How can this be true at the same time that we spend as much as any advanced country on health care and at the same time our hospitals are vastly under-equipped and our staff are so underpaid that they keep emigrating to Australia? Where does the money go? Are there bottlenecks that break the whole system, like the drop in the number of GPs or our dire shortage of capital equipment (MRI machines, mammograms, etc.)? If there are, why can’t they be urgently identified and addressed? Like a fascinating but terminal patient, the NHS has consultants, pundits and politicians crawling all over the place, but none of them seem able to tell us why it went wrong.

Here’s one thing we do know. The NHS model is not working. He is never able to plan ahead. It does not invest. You cannot retain staff. There is no point in putting more and more money into this system without first understanding how to put it to good use. If the rising costs of health care are simply a corollary of the aging and disease of our population, then improvements in efficiency and innovation are essential. The system we have does not encourage these improvements.

And this is where we run into the limitations of Mr Streeting and the Labor Party’s appetite for reform. A system ideologically attached to one size fits all, in which contributory payments and gradations of care are prohibited, is one in which patients will always be supplicants. A few dedicated employees could go the extra mile to serve these sick supplicants out of the goodness of their hearts. There could even be wards or clinics where this is the predominant culture. But the system as a whole will never reinvent itself or take risks to increase capacity and better serve patients because such improvements are not rewarded. It is set up to treat patients as expendable tokens that can be attached and removed at will, rather than finding increasingly convenient, personalized, and effective ways to treat them.

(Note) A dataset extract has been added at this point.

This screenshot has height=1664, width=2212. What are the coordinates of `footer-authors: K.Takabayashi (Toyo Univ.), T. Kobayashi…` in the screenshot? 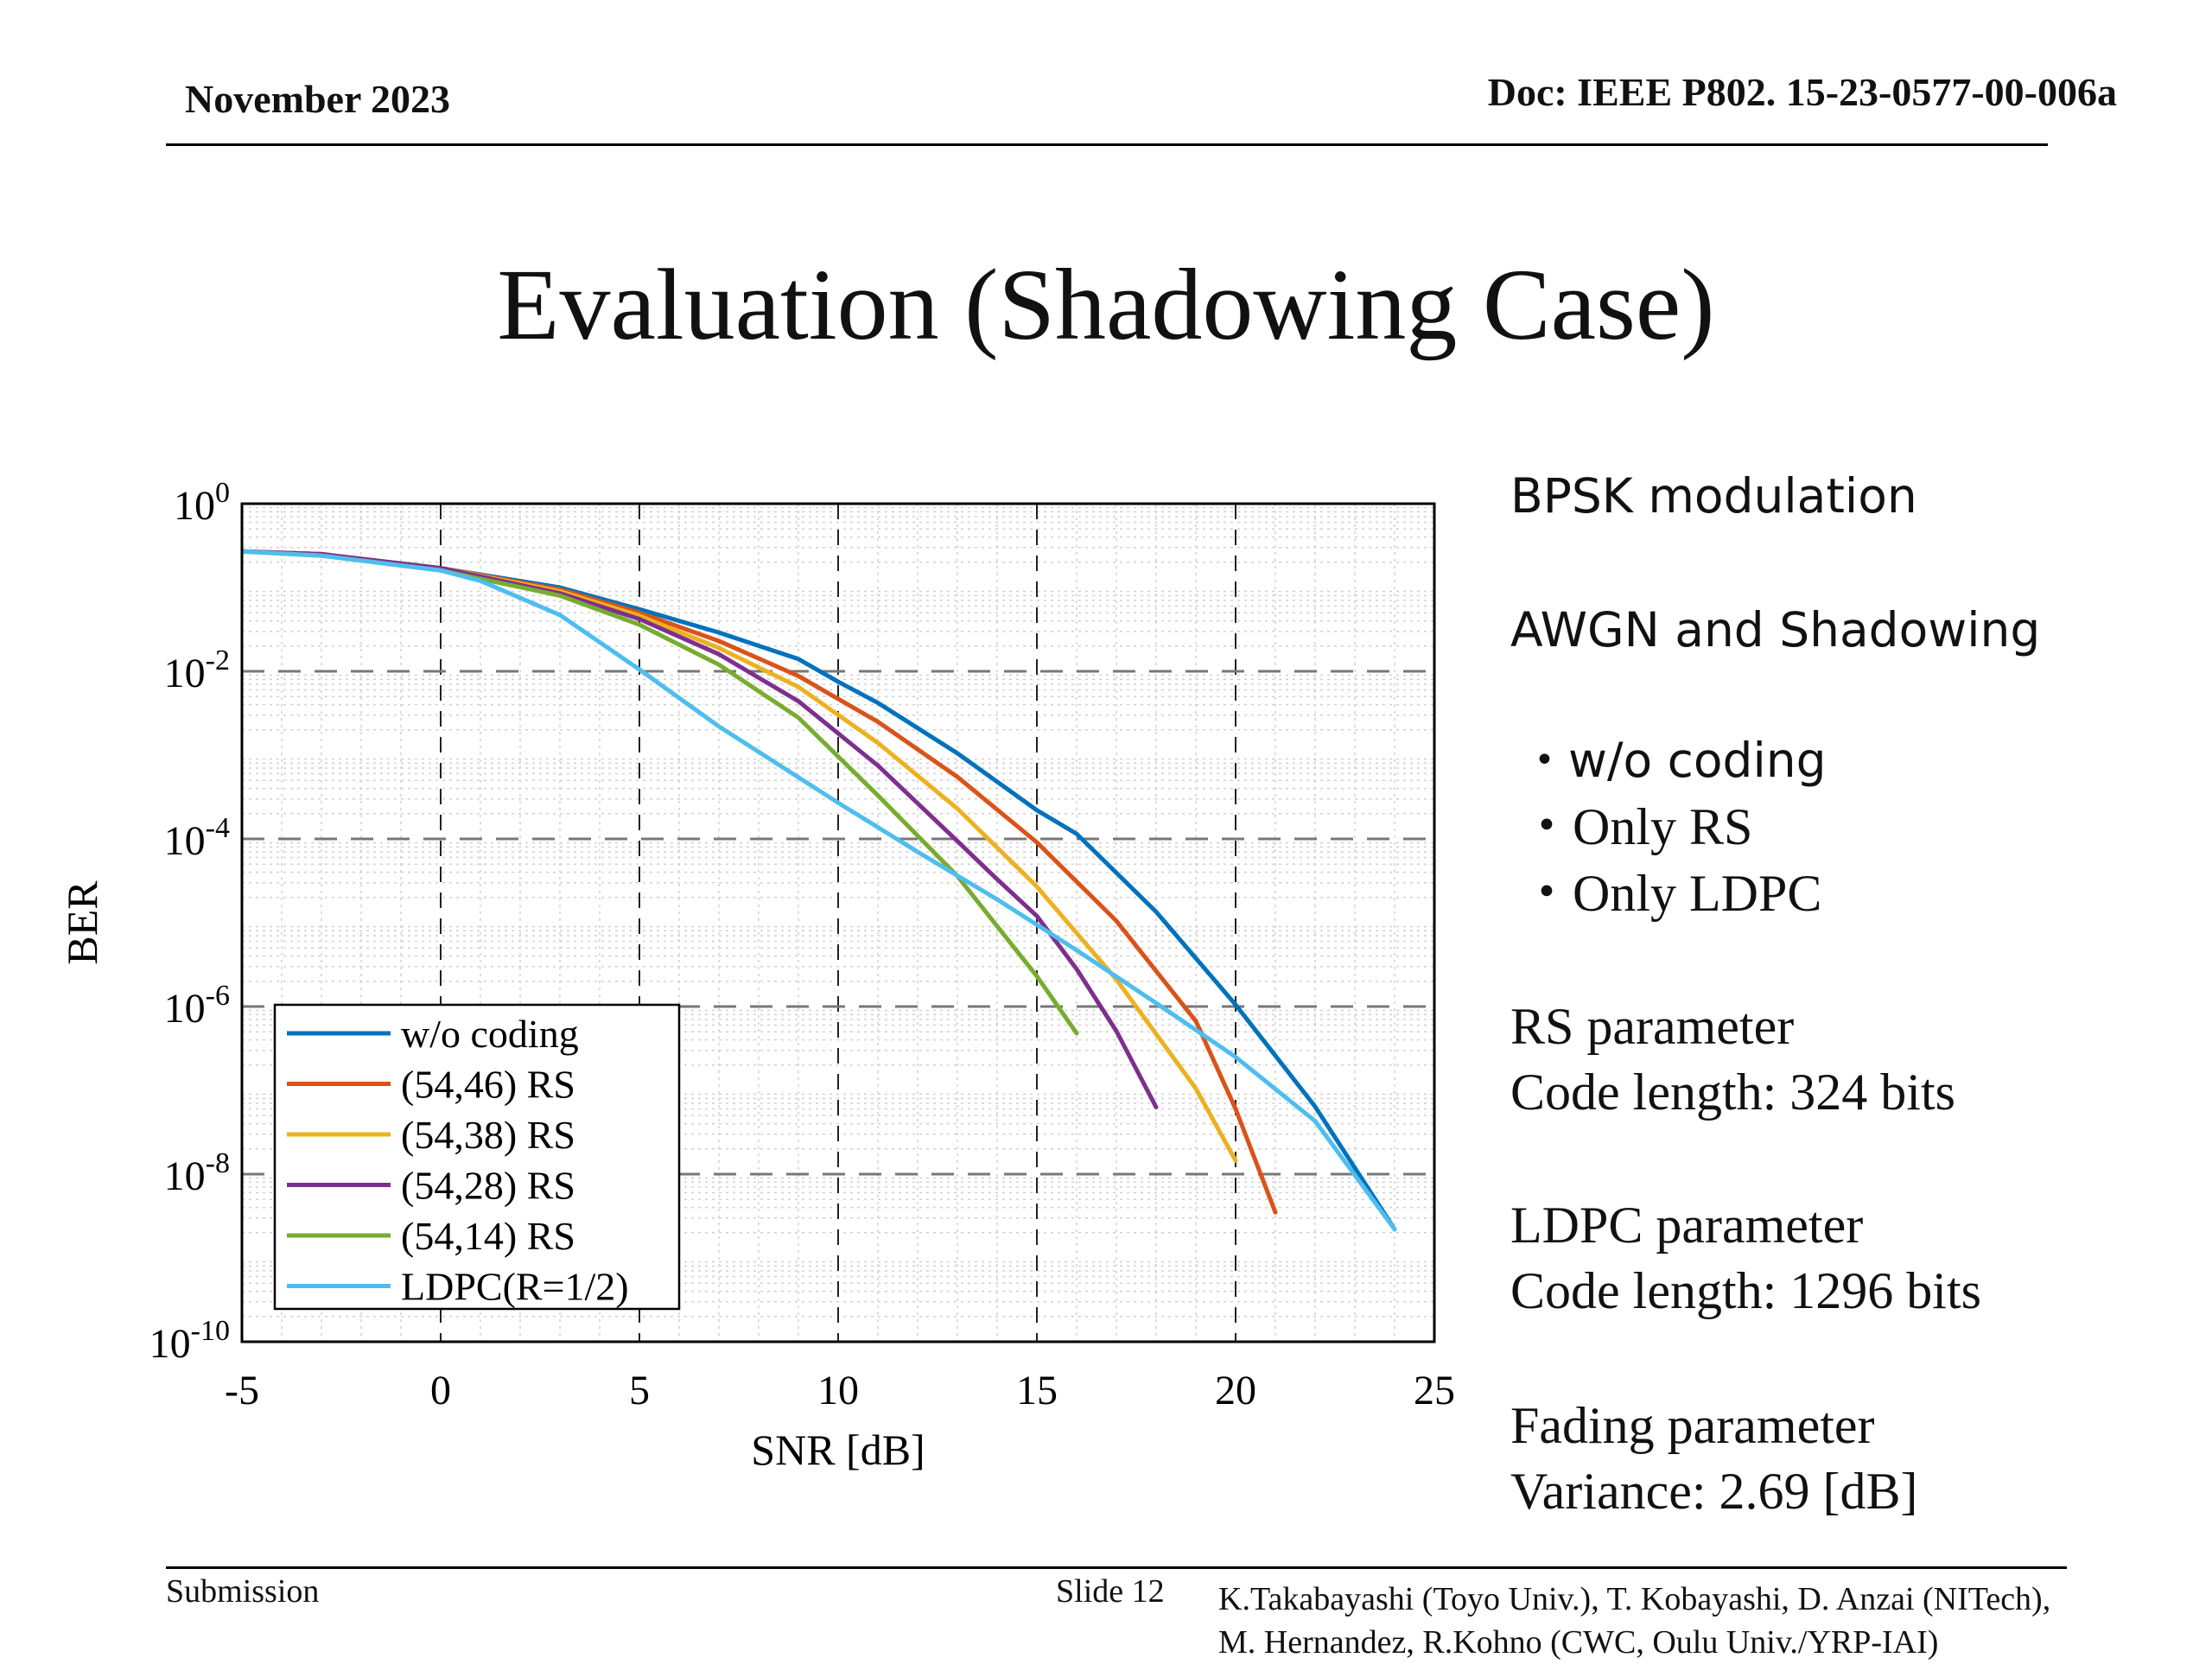 It's located at (1710, 1621).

The result is not “equality”, as Labor imagines, but a brittle institution that operates by rationing and lottery. Its top planners are immune to feedback and have little reason to prevent trouble, because when the next crisis hits, it inevitably leads to another big government check.

Mr Streeting ludicrously claims that the NHS is “Britain’s greatest achievement”. This, like all other similar statements issued by politicians, is a neurosis that has nothing to do with reality or effective reform. Patients don’t care if the NHS is a source of national pride or a fancy logo for a T-shirt or a strange centerpiece for an olympic ceremony. They just want you to provide medical treatment quickly and effectively. As to why it isn’t, we’re still waiting for a convincing diagnosis.